Thread: making EXPLAIN extensible

making EXPLAIN extensible

From
Robert Haas
Date:
Prior to PostgreSQL 10, EXPLAIN had just 2 options: VACUUM and
ANALYZE. Now, we're up to 12 options, which is already quite a lot,
and there's plenty more things that somebody might like to do.
However, not all of those things necessarily need to be part of the
core code. My original reason for wanting to extend EXPLAIN was that I
was thinking about an extension that would want to do a bunch of
things and one of those things would be to add some information to the
EXPLAIN output. It wouldn't make sense for core to have an EXPLAIN
option whose whole purpose is to cater to the needs of some extension,
so that made me think of providing some extensibility infrastructure.

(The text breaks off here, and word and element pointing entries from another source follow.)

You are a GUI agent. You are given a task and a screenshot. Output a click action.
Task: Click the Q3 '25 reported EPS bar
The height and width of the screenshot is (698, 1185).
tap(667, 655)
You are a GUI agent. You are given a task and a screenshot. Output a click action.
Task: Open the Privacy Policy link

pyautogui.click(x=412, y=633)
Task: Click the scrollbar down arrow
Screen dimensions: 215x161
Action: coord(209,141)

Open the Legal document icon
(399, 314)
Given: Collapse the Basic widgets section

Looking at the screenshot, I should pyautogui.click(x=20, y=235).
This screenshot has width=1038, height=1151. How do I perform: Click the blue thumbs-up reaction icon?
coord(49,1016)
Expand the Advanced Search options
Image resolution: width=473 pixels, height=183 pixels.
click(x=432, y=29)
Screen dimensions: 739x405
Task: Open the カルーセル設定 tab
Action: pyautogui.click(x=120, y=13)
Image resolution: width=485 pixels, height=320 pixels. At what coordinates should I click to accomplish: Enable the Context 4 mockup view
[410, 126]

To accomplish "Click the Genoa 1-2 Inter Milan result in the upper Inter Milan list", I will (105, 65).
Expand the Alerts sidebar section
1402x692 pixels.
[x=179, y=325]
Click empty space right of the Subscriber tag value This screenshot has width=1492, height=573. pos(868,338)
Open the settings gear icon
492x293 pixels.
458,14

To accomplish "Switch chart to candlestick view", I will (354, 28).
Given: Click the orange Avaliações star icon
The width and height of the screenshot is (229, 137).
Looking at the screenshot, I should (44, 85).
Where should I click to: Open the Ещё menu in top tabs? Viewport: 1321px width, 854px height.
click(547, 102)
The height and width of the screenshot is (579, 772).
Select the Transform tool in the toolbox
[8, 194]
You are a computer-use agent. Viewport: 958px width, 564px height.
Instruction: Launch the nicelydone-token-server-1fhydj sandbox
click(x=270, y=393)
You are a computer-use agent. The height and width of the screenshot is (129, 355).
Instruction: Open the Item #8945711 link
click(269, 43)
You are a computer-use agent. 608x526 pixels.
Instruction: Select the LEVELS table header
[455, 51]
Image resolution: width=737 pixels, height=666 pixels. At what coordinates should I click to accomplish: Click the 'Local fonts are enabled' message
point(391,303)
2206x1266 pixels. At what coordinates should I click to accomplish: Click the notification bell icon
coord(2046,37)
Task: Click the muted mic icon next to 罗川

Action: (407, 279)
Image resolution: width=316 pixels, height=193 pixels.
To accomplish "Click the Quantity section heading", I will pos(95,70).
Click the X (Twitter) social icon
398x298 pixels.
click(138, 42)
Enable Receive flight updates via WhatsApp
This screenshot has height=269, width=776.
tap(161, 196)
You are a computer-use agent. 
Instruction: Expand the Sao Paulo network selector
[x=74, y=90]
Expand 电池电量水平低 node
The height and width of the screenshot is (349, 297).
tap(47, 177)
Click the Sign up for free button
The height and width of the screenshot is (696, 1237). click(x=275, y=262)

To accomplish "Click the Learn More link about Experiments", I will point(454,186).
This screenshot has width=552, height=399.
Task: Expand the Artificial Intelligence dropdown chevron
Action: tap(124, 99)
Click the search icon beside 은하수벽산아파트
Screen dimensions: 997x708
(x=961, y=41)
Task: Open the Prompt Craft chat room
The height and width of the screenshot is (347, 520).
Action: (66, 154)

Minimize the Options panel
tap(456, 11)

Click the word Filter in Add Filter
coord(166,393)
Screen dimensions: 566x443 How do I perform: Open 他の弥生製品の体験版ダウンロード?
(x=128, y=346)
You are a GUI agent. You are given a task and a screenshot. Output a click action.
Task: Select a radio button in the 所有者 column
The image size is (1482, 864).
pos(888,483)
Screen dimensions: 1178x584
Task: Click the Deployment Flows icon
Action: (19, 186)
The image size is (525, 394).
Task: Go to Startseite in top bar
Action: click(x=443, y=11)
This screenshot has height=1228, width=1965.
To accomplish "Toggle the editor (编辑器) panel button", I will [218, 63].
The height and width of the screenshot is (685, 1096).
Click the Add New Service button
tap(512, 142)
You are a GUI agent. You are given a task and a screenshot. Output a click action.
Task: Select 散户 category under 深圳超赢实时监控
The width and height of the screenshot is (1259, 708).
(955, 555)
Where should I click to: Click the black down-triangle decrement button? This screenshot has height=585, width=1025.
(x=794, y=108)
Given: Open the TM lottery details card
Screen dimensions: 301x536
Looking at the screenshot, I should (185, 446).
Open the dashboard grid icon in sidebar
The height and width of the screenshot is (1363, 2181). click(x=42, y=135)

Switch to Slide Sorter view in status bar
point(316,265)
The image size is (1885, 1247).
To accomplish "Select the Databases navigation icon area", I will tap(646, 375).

However, there are other use cases, too, basically any of the normal
reasons why extensibility is useful and desirable. You might need to
get some information out a query plan that 99% of people don't care
about. You could come up with your own way of formatting a query plan,
but that's a big pain. It's a lot nicer if you can just add the detail
that you care about to the EXPLAIN output without needing to modify
PostgreSQL itself. Even if you think of something that really ought to
be included in the EXPLAIN output by PostgreSQL, you can roll an
extension out much quicker than you can get a change upstreamed and
released. So I think EXPLAIN extensibility is, as a general concept,
useful.

So here are some patches.

0001 allows a loadable module to register new EXPLAIN options.
Currently, EXPLAIN (FUNGUS) will error out, but if you want to make it
work, this patch is for you. This patch also allows you to stash some
state related to your new option, or options, in the ExplainState.
Core options have hard-coded structure members; e.g. EXPLAIN (BUFFERS)
sets es->buffers. If you add EXPLAIN (FUNGUS), there won't be an
es->fungus, but you can get about the same effect using the new
facilities provided here.

0002 provides hooks that you can use to make your new EXPLAIN options
actually do something. In particular, this adds a new hook that is
called once per PlanState node, and a new nook that is called once per
PlannedStmt. Each is called at an appropriate point for you to tack on
more output after what EXPLAIN would already produce.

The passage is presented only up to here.